The Case for On-Domain Engagement

If social networks like Facebook are moving toward an awareness and advertising model, what are you doing to build actual fan engagement with your brand, product, or service?

As a universal motivator and measure of success, an increase in sales with all other things remaining equal is hard to beat. And if there is a basic model that describes the fundamental challenge facing marketers in building sales, it’s the purchase funnel. From awareness to consideration to purchase, nearly any customer journey can be mapped onto this classic model.

Start with awareness – the “entry” to the purchase funnel – and the methods for driving awareness. Advertising is certainly key, as are visibility (think “location, location, location”), availability (actually open when the shopping urge strikes), and affordability (being perceived as “in the realistic set of options” just at the transition where awareness gives way to consideration). Of these, advertising is the clear focus of most marketers, with much about the other factors referenced being the domain of product management or operations.

Advertising in a social context is straightforward: fish where the fish are. As social networks have increasingly: a) built larger or otherwise important membership bases while simultaneously, b) moving toward a “traditional” advertising model as the basis for revenue (selling interruptive content at prices determined largely by viewer attributes), the use of social networks as important reach and acquisition channels has become obvious. A clear best practice, the use of social networks to gain mindshare (or perhaps more soberly, eye-share), is now a standard component of cross-channel campaign management.

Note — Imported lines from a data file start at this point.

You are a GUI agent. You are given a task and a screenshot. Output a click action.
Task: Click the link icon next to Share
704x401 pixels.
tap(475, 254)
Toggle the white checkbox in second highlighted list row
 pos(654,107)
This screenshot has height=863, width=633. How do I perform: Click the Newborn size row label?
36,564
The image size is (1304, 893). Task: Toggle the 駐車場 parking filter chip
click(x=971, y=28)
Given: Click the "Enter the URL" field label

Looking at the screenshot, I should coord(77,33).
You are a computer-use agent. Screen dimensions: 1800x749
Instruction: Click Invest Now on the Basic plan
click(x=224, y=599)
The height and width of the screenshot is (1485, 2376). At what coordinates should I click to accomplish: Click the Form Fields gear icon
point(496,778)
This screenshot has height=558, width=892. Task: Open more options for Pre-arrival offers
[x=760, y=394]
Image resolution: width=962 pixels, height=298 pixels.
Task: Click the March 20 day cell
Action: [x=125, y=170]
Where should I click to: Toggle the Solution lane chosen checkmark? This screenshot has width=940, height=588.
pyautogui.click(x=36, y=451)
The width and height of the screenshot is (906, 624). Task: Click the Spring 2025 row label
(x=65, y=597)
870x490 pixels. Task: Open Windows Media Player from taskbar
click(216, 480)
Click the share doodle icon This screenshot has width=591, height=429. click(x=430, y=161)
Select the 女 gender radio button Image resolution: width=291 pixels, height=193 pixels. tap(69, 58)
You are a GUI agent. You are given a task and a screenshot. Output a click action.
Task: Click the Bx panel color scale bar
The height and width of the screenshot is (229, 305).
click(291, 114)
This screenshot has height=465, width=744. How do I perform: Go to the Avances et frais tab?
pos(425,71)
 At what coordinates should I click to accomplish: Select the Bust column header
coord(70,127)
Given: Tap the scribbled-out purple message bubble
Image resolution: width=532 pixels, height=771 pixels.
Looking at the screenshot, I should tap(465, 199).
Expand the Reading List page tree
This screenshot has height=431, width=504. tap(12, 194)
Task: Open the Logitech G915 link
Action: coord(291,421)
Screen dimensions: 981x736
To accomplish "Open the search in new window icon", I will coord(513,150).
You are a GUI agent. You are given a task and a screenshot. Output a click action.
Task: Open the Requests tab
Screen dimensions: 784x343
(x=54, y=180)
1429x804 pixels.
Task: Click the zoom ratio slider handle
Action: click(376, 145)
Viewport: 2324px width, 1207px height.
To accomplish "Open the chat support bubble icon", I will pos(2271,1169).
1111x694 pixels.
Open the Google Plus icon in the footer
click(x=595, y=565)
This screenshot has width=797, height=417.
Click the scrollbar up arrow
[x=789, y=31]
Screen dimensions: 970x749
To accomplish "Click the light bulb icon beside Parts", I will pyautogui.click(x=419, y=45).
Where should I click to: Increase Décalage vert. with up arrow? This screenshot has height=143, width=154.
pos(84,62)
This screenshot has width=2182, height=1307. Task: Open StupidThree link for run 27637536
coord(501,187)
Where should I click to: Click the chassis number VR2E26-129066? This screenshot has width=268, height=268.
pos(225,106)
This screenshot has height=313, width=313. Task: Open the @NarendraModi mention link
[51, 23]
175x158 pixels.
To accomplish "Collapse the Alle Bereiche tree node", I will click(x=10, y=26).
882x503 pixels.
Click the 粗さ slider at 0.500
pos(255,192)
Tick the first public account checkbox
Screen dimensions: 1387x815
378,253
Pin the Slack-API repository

But step back and consider that last point: if social networks are shifting toward advertising, where does that leave engagement? According to Adweek, only about 2 percent of fans who visit a Facebook business page ever return. Even more to the point, Ad Age notes that of those fans who “like” a brand’s business page, only 0.5 percent ever actually mention that brand in one of their own Facebook posts! Ask yourself: “If I like your Facebook page, but fail to tell my friends about why I like your product or service, how have I helped you?” The answer is in exactly the same way as when I walk into your physical store, look around, and think “Hmm, nice” and then fail to post a photo or fail to tweet about why I liked what I experienced. Simply put, in the social sense I have not helped you.

Why does this distinction matter? Because increasingly the purchase funnel is driven by social content and its intersection with the consideration phase – and not the awareness phase – of the purchase funnel. If social networks like Facebook are moving toward an awareness and advertising model, what are you doing to build actual fan engagement with your brand, product, or service? Note here the good news: there is plenty of engagement happening on social networks. The bad news is that essentially all of this engagement occurs between members rather than between brands and members. Look back at the Adweek and Ad Age figures: 98 percent of your business page visitors don’t return, and less than 1 percent ever mentions you in their own conversations. Members are having a party in the main ballroom, and your booth is out in the foyer.

So, it falls to you to create your own engagement channel, and to connect to those sources of customer acquisition that matter to you. Yes, you should have a presence on the social networks that are useful or otherwise attractive to your customers or potential customers. But once acquired you also need a place that you control, that you own, and where those now “acquired” can engage with you and with each other in the context of your own brand. If you’re thinking, “that’s exactly what my social network presence point does…” think again.

Rather than viewing your presence on a network that you do not control – call it “off-domain” – as an engagement channel, view this is as a necessary and important acquisition channel. For actual engagement, look to your own site – operating in a social manner. By this I mean extending your “website” to include truly social elements: your support forum, ratings and reviews built into your products catalog, generally building the presence that you do control your “on-domain” experience to encourage engagement between customers, and between customers and the people in your organization who define and support your brand, products, or services.

As you plan your overall conversion strategy, think about the consideration phase of the purchase funnel, and about how your on-domain social components can be used to accelerate the customer journey. The social networks themselves are an important awareness component, no doubt about that. But it’s your on-domain components that seal the deal from consideration to actual purchase.